Позволив себе такую вольность в обращении к «звезде», водитель приостановился и взглянул вопросительно – можно ли?..

– Отличная, – улыбнулся Алекс, допустив изменение тона с совершенно официального на официально-дружеский. – Солнце, и тюльпаны уже расцвели.

– А у нас все зима никак не кончится, – весело заявил водитель. Вот и хорошо. «Звезда» оказалась вполне вменяемой, даже поговорить можно!.. – Снег каждый день валит, как в декабре. Сюда, пожалуйста.

– Вы Алекс Лорер? Или я ошибаюсь?

Алекс помедлил и обернулся.

Девушка, окликнувшая его, улыбалась очень радостно, пожалуй, даже ликующе.

– Это вы, да? Я же ничего не путаю? Я не могу перепутать, я все ваши книжки прочитала! Как говорится, запоем! Честно, запоем!..

Девушка казалась смутно знакомой, и он рассеянно вспоминал, кто это может быть.

– Вы так пишете, что это… балдежно пишете, как говорится! Мне в Париже сказали, вы теперь во Франции живете, а в Москве проездом, да?..
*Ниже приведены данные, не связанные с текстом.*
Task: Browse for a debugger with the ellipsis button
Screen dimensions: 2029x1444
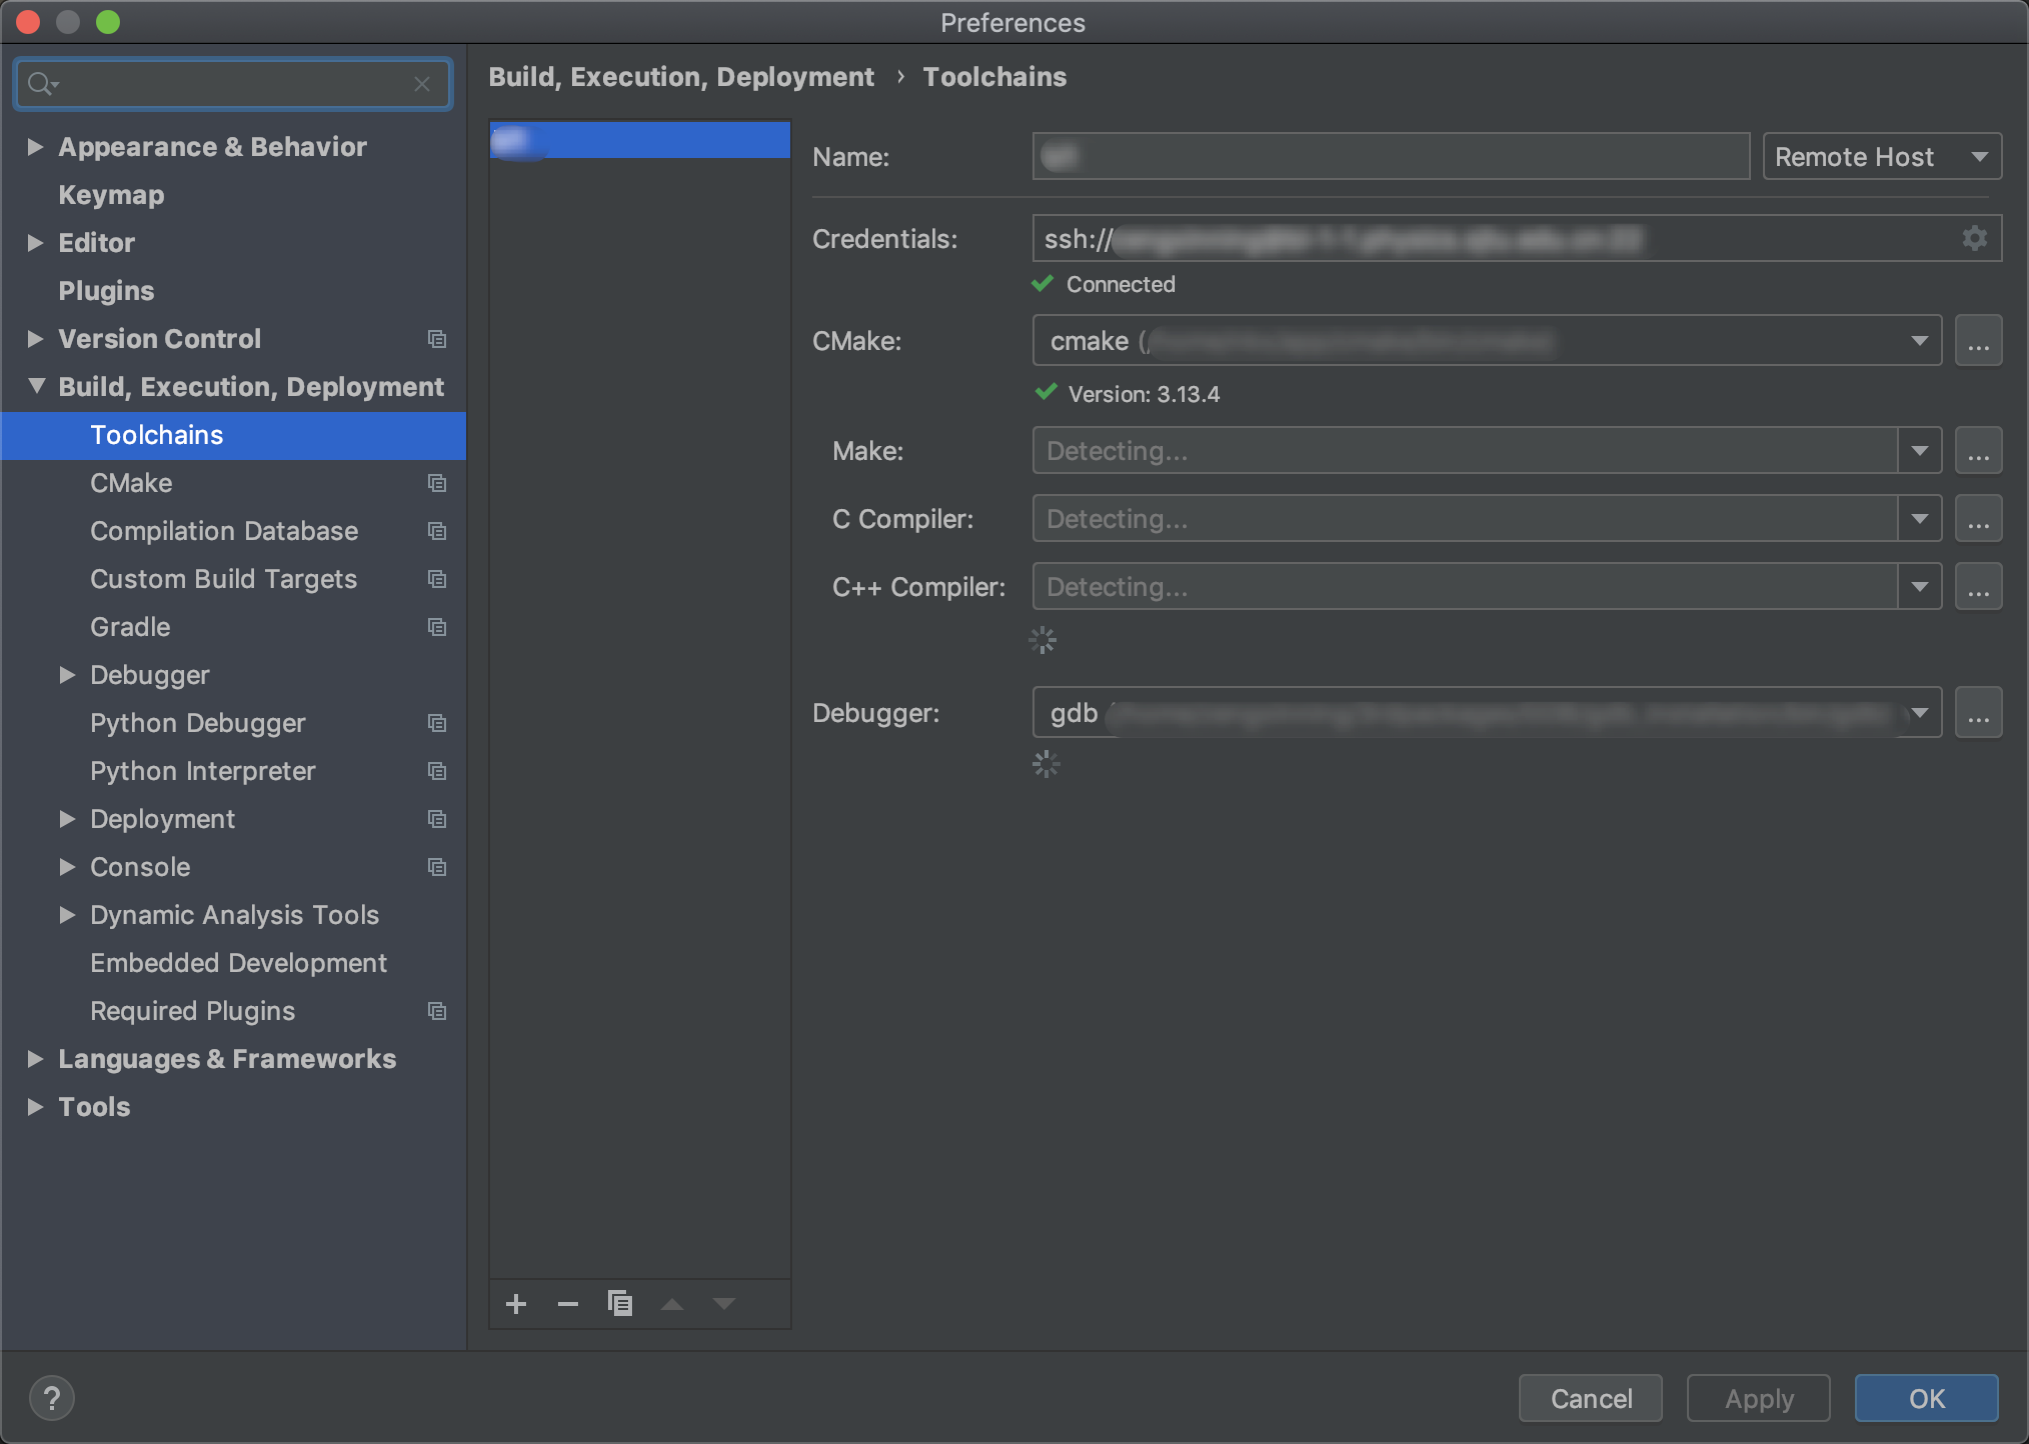Action: [x=1978, y=712]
Водитель с его саквояжем, приостановившийся в некотором отдалении, на всякий случай подошел поближе.

– Здравствуйте, – сказал Алекс, решив, что самое время поздороваться.

– Здравствуйте! – весело откликнулась девушка. – Как я рада, что вас встретила! Вы мне так нужны!

– Я?! – поразился Алекс.

– Ну конечно! Это просто судьба! Вы верите в судьбу?
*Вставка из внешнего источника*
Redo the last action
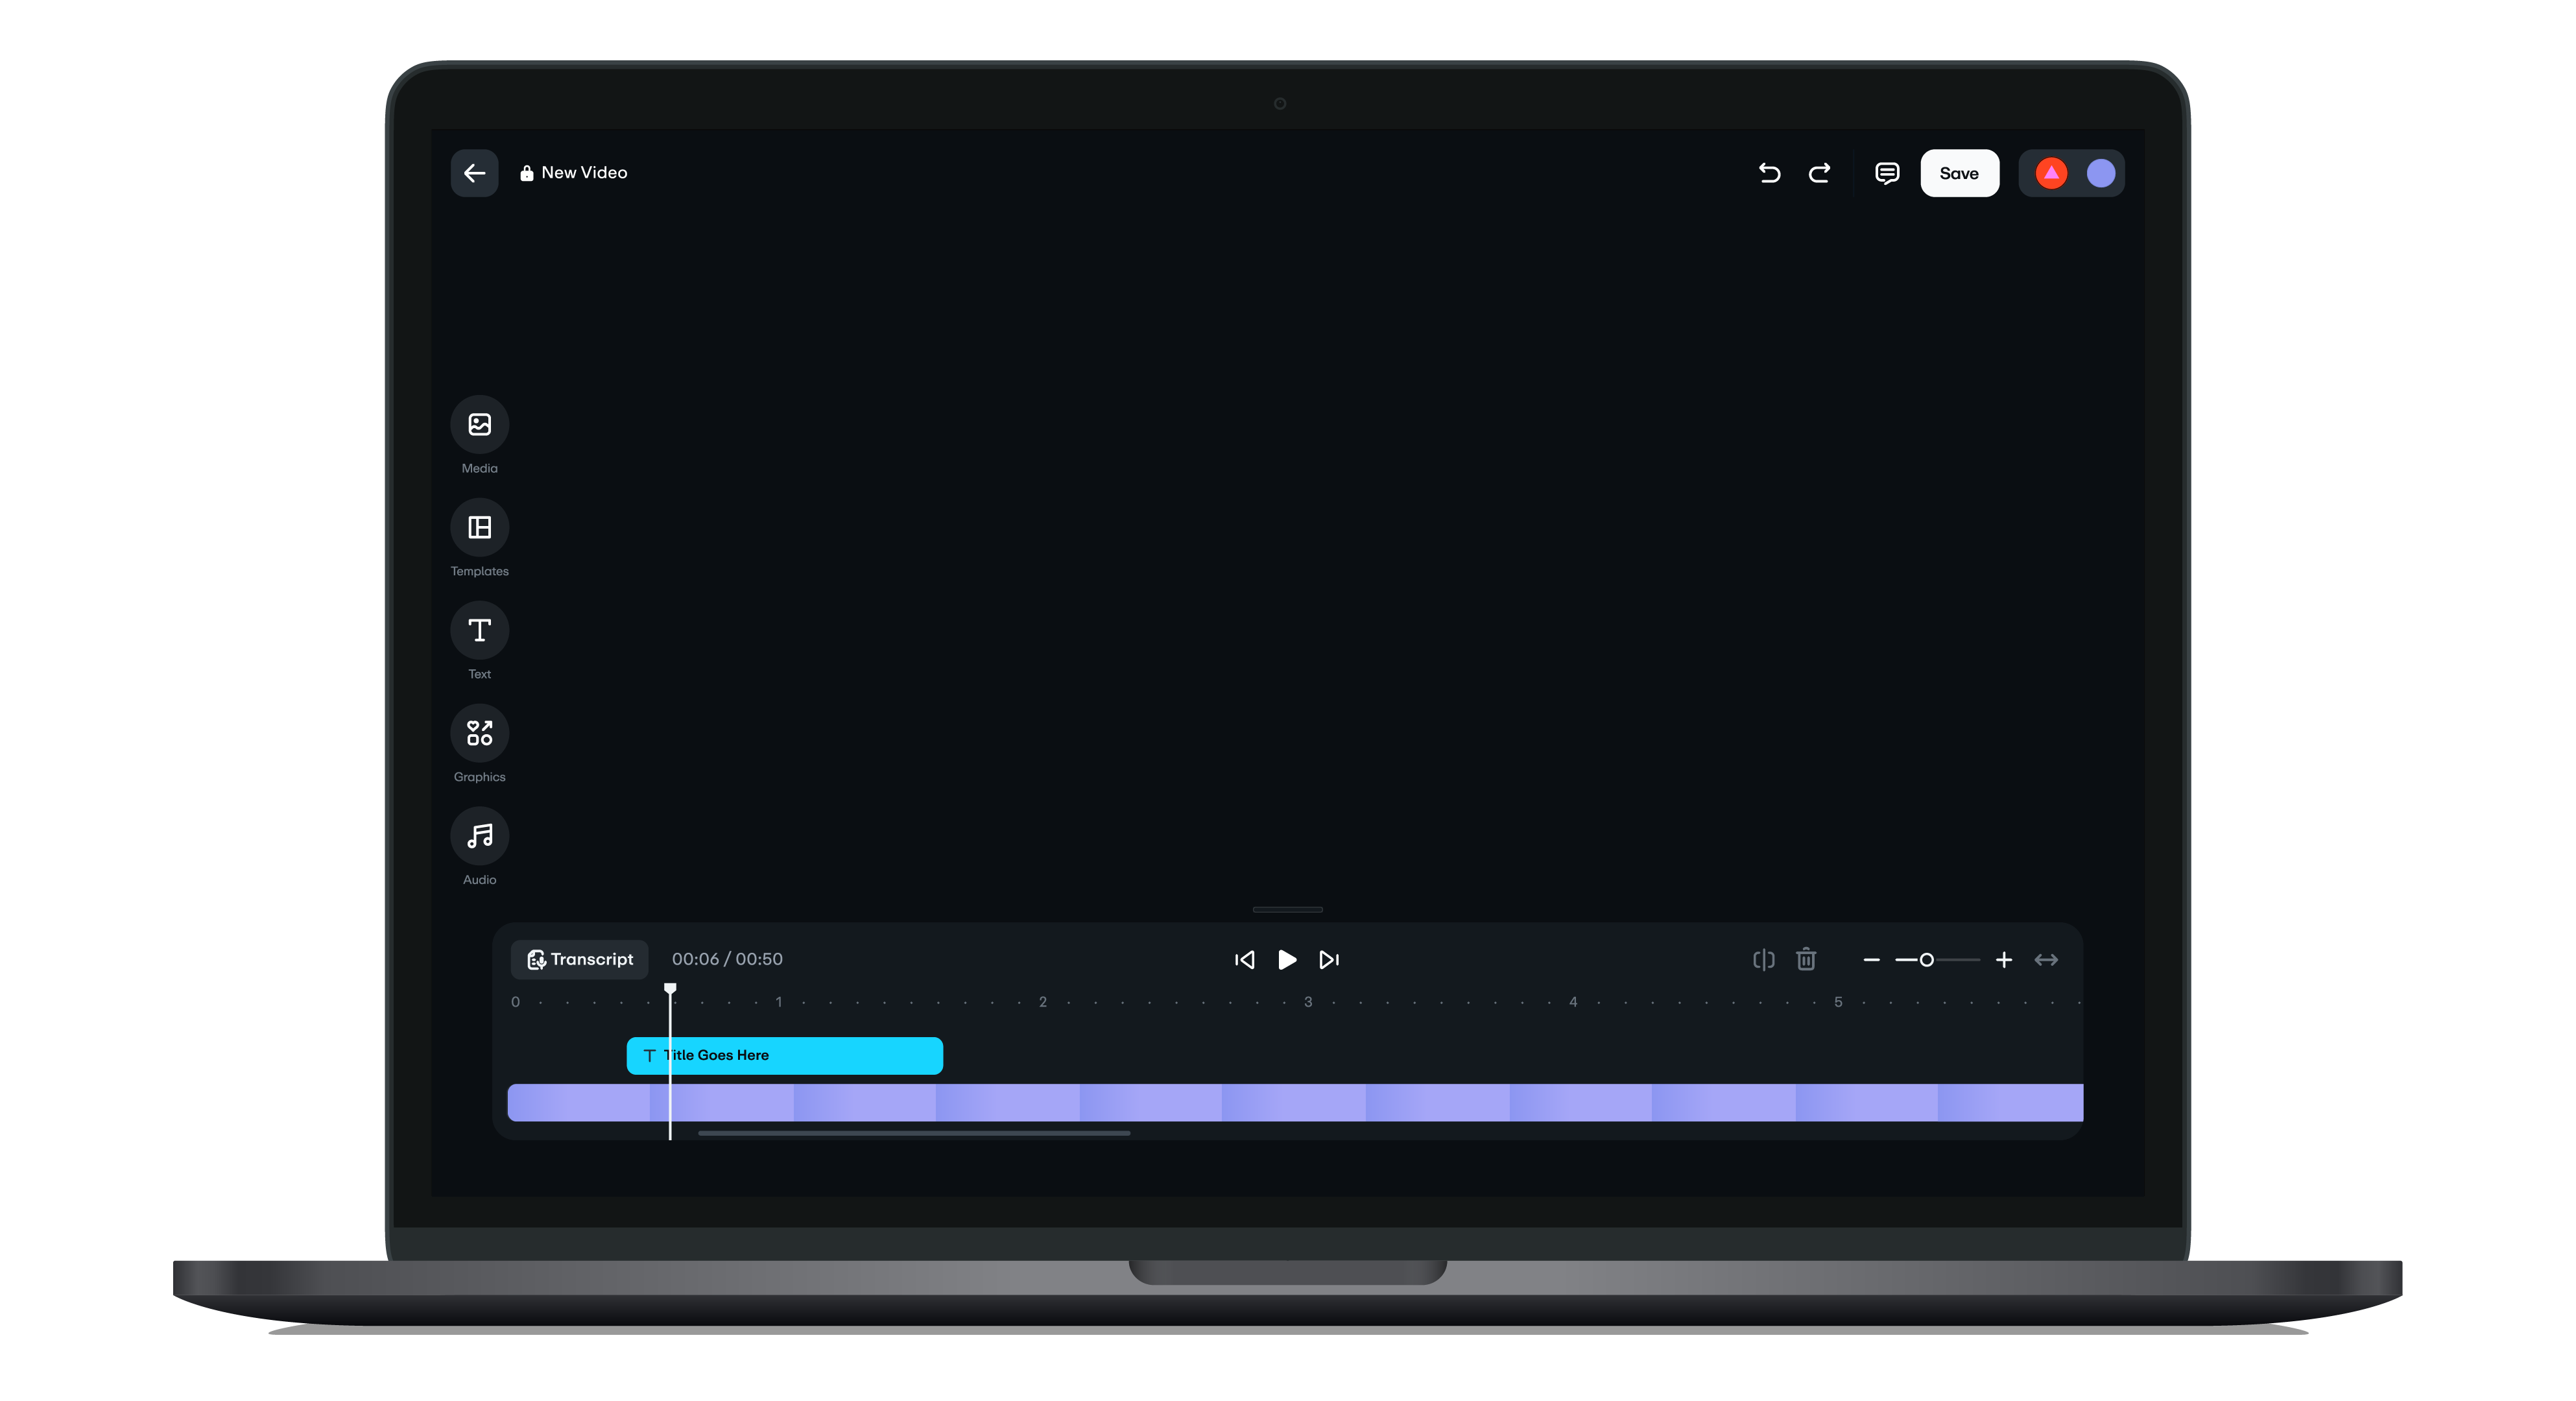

В судьбу Александр Шан-Гирей, писавший свои романы под псевдонимом Алекс Лорер, верил, но решил покамест девушке об этом не сообщать.

– Я думала о вас! Представляете? Я как прочитала последнюю книгу, так сразу и поняла, что вы именно тот человек, который мне нужен! Вы, и никто другой! Вот же, вот!.. – И она жестом фокусника, достающего кролика из шляпы, извлекла из сумочки потрепанную книженцию. – Я ее почти до дыр зачитала!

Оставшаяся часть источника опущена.